1.1 ARCHITECTURES LOGICIEL

    La diffusion de l’INTERNET a ouvert de nouvelles perspectives dans la conception

    d’architectures logiciel, en particulier pour les systèmes d’exploitation (SE). Un des objectifs

    principaux est de permettre l’exécution à distance de programmes, la possibilité d’effectuer des

    transactions à distance et d’échanger des documents avec un format standard. Un des résultats les plus importants a été d’enrichir les SE avec des nouvelles couches et des nouvelles machines virtuelles.

    La programmation Internet est orientée objet . Chaque programme est un ensemble d’objets.

    Chaque objet est l’instance d’une classe qui est, à son tour, l’intégration de structures de

    données avec des méthodes pour leur utilisation . Deux langages très similaires sont

    actuellement utilisés : JAVA et C#.

    Les services Web sont une autre grande innovation de l’Internet, notamment au niveau de la collaboration B2B (business-to-business). Lorsque deux sociétés voulaient partager des

    applications ou échanger des informations elles étaient souvent confrontées à un lourd

    processus. Les Web Services simplifient considérablement la collaboration B2B avec un

    nouveau système de partage de données et de systèmes.
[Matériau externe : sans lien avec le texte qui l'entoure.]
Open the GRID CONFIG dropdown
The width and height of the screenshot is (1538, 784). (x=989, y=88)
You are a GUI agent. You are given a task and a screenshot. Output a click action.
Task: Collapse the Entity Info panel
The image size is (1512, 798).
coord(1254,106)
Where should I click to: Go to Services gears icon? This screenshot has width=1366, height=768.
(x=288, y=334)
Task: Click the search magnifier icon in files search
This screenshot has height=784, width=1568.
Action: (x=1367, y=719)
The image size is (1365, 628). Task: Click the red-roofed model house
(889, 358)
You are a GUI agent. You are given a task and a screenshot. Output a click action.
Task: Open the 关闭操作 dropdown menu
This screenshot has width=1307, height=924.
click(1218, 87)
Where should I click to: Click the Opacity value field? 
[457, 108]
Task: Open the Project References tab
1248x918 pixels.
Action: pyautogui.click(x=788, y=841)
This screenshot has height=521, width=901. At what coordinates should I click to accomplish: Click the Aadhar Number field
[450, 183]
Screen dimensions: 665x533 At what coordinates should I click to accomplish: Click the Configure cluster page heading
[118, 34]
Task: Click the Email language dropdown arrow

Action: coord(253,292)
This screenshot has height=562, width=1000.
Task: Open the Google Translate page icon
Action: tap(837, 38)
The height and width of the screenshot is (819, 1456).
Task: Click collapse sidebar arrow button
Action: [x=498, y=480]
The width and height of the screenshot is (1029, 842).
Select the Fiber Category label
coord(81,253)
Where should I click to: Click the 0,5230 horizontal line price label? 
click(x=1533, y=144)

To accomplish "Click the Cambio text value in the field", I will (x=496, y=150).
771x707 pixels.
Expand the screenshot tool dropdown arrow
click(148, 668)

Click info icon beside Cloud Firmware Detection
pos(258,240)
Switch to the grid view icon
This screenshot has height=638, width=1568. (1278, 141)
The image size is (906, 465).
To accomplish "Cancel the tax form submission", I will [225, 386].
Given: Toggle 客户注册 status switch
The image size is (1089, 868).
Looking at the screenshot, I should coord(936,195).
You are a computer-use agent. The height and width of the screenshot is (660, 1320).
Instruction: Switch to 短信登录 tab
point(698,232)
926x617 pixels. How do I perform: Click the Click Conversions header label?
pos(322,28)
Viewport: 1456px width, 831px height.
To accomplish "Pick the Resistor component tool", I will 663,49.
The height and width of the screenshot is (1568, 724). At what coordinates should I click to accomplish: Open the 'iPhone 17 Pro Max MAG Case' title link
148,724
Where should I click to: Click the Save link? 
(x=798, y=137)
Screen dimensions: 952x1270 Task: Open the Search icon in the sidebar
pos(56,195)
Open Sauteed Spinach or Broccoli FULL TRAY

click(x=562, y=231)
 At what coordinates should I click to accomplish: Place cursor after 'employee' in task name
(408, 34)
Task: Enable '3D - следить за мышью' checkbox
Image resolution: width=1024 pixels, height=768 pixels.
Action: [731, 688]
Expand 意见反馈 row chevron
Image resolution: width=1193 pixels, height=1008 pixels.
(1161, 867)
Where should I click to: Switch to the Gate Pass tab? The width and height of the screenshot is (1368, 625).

A ce propos, on considère deux

    environnement principaux, l’environnement de développement et l’environnement d’exécution .

    L’environnement d’exécution exécute une version compilée d’objets soit en interprétant chaque instruction comme dans la machine virtuelle JAVA (Java Runtime Environment : JRE) , soit avec une compilation dynamique (Just In Time Compliling : JITC) comme dans l’environnement .NET de Microsoft . Dans le cas de JRE les instructions à interpréter sont en J-Code, tandis que dans l’environnement .NET elles sont en MicroSoft Intermediate Language

    (MSIL) . La machine qui l’exécute s’appelle Common Language Run-time (CRL) et a un compilateur comme composant de base .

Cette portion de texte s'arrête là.